**RECORD SET:**

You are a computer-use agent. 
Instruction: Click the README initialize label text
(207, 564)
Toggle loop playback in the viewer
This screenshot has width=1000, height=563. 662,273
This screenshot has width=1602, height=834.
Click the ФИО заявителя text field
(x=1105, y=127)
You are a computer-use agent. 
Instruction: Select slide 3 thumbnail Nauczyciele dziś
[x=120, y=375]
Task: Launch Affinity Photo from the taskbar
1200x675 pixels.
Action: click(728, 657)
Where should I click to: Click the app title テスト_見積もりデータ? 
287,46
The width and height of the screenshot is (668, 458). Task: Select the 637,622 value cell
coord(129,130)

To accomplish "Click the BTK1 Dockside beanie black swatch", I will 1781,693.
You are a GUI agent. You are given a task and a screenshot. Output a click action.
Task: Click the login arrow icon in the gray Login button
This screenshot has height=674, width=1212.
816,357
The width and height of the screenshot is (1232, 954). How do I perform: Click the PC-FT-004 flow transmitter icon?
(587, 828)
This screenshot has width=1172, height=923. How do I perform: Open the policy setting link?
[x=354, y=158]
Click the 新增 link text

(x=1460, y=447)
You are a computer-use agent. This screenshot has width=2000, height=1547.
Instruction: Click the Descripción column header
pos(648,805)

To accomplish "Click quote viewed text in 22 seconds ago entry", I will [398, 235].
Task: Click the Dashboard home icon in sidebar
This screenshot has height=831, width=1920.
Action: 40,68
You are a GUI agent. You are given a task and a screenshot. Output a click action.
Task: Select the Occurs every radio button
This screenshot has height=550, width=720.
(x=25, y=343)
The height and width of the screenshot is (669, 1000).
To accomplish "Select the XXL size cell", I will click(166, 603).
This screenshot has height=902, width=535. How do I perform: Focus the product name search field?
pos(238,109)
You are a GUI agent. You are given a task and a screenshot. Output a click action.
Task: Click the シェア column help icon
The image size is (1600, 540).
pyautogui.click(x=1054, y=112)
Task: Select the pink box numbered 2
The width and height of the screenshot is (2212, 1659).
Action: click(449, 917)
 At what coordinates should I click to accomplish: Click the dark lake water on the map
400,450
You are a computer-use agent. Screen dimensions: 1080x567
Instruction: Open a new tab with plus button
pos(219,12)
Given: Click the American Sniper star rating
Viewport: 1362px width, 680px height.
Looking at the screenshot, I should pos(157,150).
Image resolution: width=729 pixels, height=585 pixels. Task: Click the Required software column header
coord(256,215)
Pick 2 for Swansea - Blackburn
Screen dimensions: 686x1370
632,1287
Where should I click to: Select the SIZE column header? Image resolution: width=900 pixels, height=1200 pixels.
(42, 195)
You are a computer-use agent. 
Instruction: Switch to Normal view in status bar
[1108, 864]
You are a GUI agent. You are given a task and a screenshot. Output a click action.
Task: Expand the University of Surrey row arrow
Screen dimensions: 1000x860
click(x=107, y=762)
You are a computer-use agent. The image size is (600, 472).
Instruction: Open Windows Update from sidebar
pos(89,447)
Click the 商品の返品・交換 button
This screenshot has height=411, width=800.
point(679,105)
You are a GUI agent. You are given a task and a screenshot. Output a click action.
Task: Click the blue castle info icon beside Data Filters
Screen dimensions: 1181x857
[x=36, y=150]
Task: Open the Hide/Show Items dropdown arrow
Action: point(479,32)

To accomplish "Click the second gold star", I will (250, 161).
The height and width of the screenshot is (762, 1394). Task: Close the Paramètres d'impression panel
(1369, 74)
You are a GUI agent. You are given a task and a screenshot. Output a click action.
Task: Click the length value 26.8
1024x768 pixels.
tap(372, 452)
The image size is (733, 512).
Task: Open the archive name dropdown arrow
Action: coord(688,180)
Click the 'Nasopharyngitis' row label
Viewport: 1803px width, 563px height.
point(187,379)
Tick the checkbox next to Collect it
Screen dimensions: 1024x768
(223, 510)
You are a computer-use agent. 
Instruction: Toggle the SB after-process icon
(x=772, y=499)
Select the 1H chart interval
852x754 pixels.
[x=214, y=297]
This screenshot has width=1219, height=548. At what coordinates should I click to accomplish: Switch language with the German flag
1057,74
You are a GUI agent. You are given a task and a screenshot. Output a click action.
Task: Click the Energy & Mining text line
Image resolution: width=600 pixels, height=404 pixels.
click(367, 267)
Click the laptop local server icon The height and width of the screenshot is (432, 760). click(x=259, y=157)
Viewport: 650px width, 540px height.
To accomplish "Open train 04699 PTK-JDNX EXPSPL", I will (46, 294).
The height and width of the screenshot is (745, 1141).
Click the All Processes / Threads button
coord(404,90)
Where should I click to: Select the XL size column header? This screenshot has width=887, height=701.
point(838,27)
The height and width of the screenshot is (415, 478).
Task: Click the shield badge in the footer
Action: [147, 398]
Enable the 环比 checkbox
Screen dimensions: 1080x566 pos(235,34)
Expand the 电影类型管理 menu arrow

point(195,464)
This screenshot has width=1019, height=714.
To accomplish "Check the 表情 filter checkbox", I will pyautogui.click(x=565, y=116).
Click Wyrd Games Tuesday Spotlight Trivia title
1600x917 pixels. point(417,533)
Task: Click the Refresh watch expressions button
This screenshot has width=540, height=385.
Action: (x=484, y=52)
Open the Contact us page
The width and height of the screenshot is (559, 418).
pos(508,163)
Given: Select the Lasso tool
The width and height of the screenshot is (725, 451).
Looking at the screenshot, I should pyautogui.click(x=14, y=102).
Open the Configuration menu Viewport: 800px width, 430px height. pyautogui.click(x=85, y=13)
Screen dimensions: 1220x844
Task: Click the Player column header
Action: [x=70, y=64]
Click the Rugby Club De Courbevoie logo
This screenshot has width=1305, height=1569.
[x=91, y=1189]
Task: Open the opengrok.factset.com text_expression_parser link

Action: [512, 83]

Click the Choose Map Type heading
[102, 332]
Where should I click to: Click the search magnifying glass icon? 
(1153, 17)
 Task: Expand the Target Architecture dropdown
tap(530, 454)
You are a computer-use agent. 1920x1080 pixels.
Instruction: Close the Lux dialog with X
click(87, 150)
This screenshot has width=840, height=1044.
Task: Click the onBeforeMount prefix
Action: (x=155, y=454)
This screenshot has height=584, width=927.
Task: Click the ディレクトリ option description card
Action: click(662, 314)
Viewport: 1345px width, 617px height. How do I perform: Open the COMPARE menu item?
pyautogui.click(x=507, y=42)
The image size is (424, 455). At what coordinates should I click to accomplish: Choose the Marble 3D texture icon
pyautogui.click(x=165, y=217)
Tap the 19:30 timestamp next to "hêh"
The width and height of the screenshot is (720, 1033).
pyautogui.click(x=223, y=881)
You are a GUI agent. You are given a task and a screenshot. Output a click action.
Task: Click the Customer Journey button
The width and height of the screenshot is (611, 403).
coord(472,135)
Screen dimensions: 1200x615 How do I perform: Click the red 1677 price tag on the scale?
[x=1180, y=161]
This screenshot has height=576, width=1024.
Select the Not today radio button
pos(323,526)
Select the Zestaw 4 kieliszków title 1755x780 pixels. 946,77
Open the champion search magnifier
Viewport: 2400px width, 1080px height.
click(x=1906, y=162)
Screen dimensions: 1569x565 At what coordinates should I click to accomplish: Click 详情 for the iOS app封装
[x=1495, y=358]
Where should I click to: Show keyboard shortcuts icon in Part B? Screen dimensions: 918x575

**ACTION ITEM:** Go over the data above and copy every line that has the word "star" in it.

**SOLUTION:**
Given: Click the American Sniper star rating
To accomplish "Click the second gold star", I will (250, 161).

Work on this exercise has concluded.